A Study of the Kinetics of Lymphoid Cells in Patients With Monoclonal B-cell Lymphocytosis (MBL), Chronic Lymphocytic Leukemia (CLL) or Small Lymphocytic Lymphoma (SLL), Mantle Cell Lymphoma (MCL) and Healthy Volunteers

This study is currently recruiting participants. (see Contacts and Locations)
Verified November 2013 by National Institutes of Health Clinical Center (CC)
Sponsor:
Collaborator:
North Shore Long Island Jewish Health System
Information provided by:
National Institutes of Health Clinical Center (CC)
ClinicalTrials.gov Identifier:
NCT01117142
First received: May 4, 2010
Last updated: July 12, 2014
Last verified: November 2013
  Purpose

Background:

  • Chronic lymphocytic leukemia (CLL), small lymphocytic lymphoma (SLL), and mantle cell lymphoma (MCL) are types of cancers in which there are too many abnormal lymphocytes (a type of white blood cell). Monoclonal B-cell lymphocytosis (MBL) is a condition in which the individual has a larger than normal number of lymphocytes. Individuals with CLL, SLL, MBL, and MCL may survive for many years without the need for treatment, but there is an apparent correlation between cell birth rates and disease activity. By studying the birth and death rates of lymphocytes, researchers hope to identify individuals who are at risk for worsening disease.
  • Heavy water is similar in structure to regular water, but it has two deuterium atoms instead of two hydrogen atoms. Deuterium has one more neutron than hydrogen, which is what makes heavy water heavy. Heavy water is not radioactive, looks and tastes like regular water, and has no known harmful effects at research-level doses.
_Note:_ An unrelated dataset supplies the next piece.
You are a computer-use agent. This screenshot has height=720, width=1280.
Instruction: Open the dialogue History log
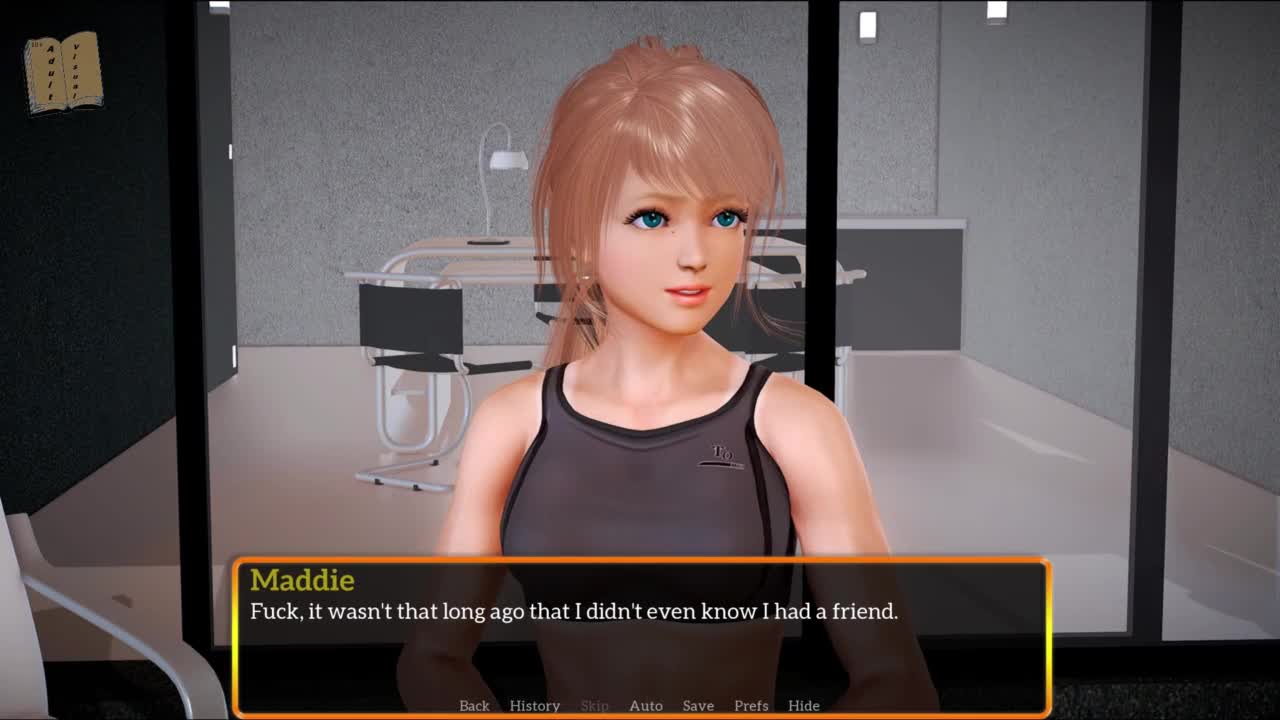534,705
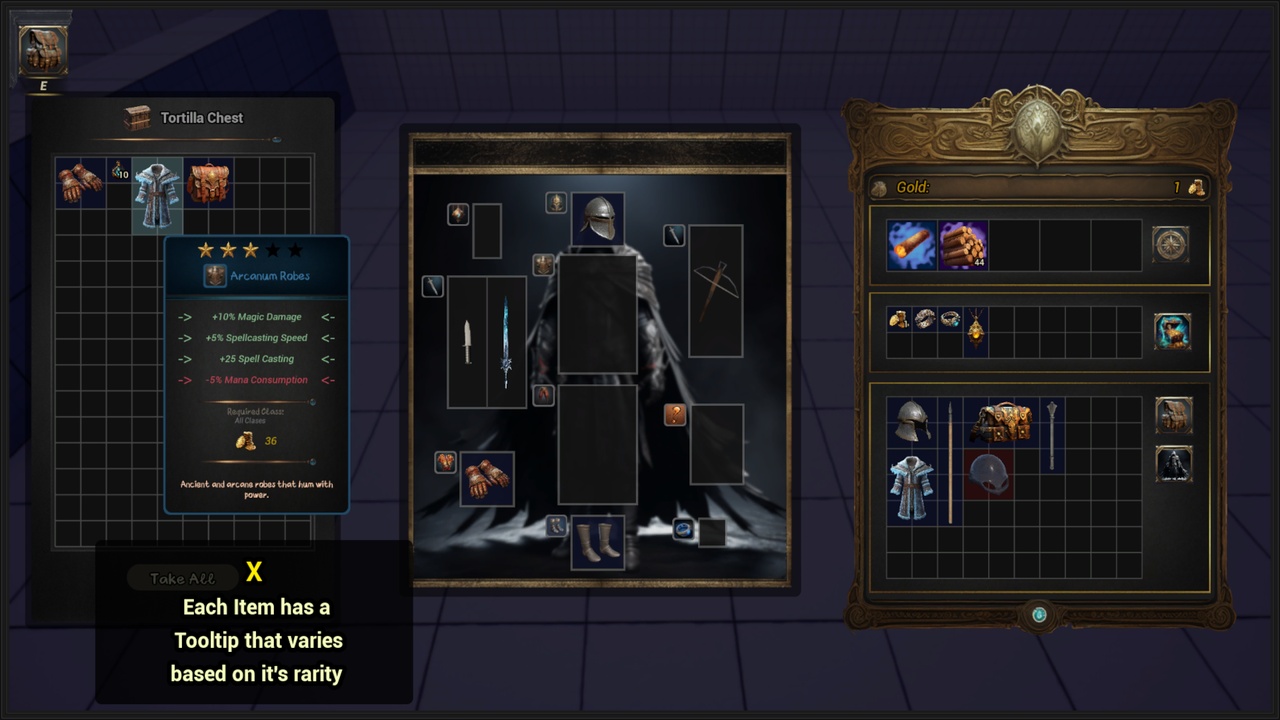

When a small amount of heavy water is consumed daily, newly produced blood cells are labeled (tagged), which allows researchers to track cell growth and to measure the birth and death rates of CLL, SLL, MBL, MCL or normal lymphocytes.

Objectives:

- To study the birth and death rates of lymphocytes from individuals with MBL, CLL/SLL, and MCL, compared with lymphocytes from healthy volunteers.

Eligibility:

  • Individuals at least 18 years of age who have been diagnosed with MBL, CLL, SLL, or MCL, but who have not been taking certain agents (Viagra, Levitra, Cialis, or other PDE-inhibitors, prednisone, cyclosporin-A, rapamycin, or other immunosuppressive agents, more than 2 cups of green tea daily, or Celebrex) for 4 weeks prior to enrollment in the study.
  • Healthy volunteers at least 18 years of age, but who have not been taking certain agents (Viagra, Levitra, Cialis, or other PDE-inhibitors, prednisone, cyclosporin-A, rapamycin, or other immunosuppressive agents, more than 2 cups of green tea daily, or Celebrex)for 4 weeks prior to enrollment in the study.

Design:

  • Participants will be screened with a medical history, physical examination, and initial blood tests. Other tests may be administered to the individuals with cancer, as required by the study researchers.
  • All participants will drink regular doses of heavy water daily for a total of 4 weeks (labeling period). There is an optional 6-month follow-up or wash-out period during which no additional heavy water will be consumed.
  • Blood samples will be collected weekly during the labeling period, and a bone marrow biopsy will be obtained where possible. Individuals with cancer may also have a lymph node biopsy during this part of the study.
  • Additional blood samples may be collected during the optional wash-out phase of the study to determine the rate at which cancer cells disappear.
  • Treatment is not provided as part of this protocol.

Condition
Monoclonal B-Cell Lymphocytosis

Study Type: Observational
Study Design: Time Perspective: Prospective
Official Title: A Study of the Kinetics of Lymphoid Cells in Patients With Monoclonal B-Cell Lymphocytosis (MBL), Chronic Lymphocytic Leukemia (CLL) or Small Lymphocytic Lymphoma (SLL), Mantle Cell Lymphoma (MCL) and Healthy Volunteers.

Resource links provided by NLM:


Further study details as provided by National Institutes of Health Clinical Center (CC):

Primary Outcome Measures:
  • To estimate the cell proilferation rate of tumor cells in individuals with MBL, CLL/SLL, and MCL.

Secondary Outcome Measures:
  • Proliferation rate in tissue compared to blood, disappearance rate of labeled cells from the blood and tissue and the safety profile of heavy water in the study population/

Estimated Enrollment: 105
Study Start Date: April 2010
Detailed Description:

Chronic lymphocytic leukemia (CLL) and its lymphoma variant, small lymphocytic lymphoma (SLL) were for decades considered diseases caused by the progressive accumulation of abnormal lymphocytes. The prevailing view being that CLL and SLL disease processes were driven by an underlying defect in apoptosis. While resistance to apoptosis appears to be important in the CLL and SLL disease process, recent studies suggest that cellular proliferation is more important than previously realized.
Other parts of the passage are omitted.